Is Hollywood Finally Learning to Respect Its Source Material?
For years, fans of beloved franchises have watched Hollywood adaptations with a mixture of hope and dread. Hope, because the source material they love holds enormous cinematic potential. Dread, because studios have developed a habit of running roughshod over cherished IP.
Now, in a move that would have seemed unlikely even five years ago, a Bloodborne movie has been given the green light. And word is, it’s a faithful, R-rated adaptation. Interestingly, renowned YouTuber JackSepticEye, whose playthrough of the game has garnered over 5 million views, is slated to produce.
More interesting still, the production involves creators who may actually understand the game.
That detail suggests a quiet but significant change in how movie studios are approaching adaptations of other media.
For decades, Hollywood has assumed that intellectual property can be stripped for parts. Just throw a few recognizable names, familiar images, and touchstone moments into some hack writer’s script, and fans will lap it up, regardless of how the rest is rewritten to fit current agendas.
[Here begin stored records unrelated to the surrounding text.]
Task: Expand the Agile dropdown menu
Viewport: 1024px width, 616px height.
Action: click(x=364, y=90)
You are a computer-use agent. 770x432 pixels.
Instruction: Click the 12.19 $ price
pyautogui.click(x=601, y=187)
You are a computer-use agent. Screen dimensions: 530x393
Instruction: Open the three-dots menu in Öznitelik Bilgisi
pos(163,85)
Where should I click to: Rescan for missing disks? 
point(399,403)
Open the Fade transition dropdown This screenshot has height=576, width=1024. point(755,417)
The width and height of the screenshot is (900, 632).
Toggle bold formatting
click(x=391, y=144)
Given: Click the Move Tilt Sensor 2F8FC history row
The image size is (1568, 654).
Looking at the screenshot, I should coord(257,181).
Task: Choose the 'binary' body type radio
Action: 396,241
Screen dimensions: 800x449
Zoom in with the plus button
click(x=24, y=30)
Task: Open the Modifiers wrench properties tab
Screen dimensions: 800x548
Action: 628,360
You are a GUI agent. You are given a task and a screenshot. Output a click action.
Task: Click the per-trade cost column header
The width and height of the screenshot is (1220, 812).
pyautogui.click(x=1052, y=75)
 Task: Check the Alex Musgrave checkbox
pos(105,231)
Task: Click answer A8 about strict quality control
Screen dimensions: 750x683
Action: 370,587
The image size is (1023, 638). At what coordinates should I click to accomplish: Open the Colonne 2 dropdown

That approach produced a long string of product whose trailers looked like more or less the source material but pulled the run out from under audiences. Skinsuit characters and stories replaced with propaganda have become memes for good reason.
It was inevitable that audience enthusiasm would decline. Now, the gravy train is running out as ex-film industry professionals are driving Ubers, and big shots like Steven Spielberg are putting studios on notice.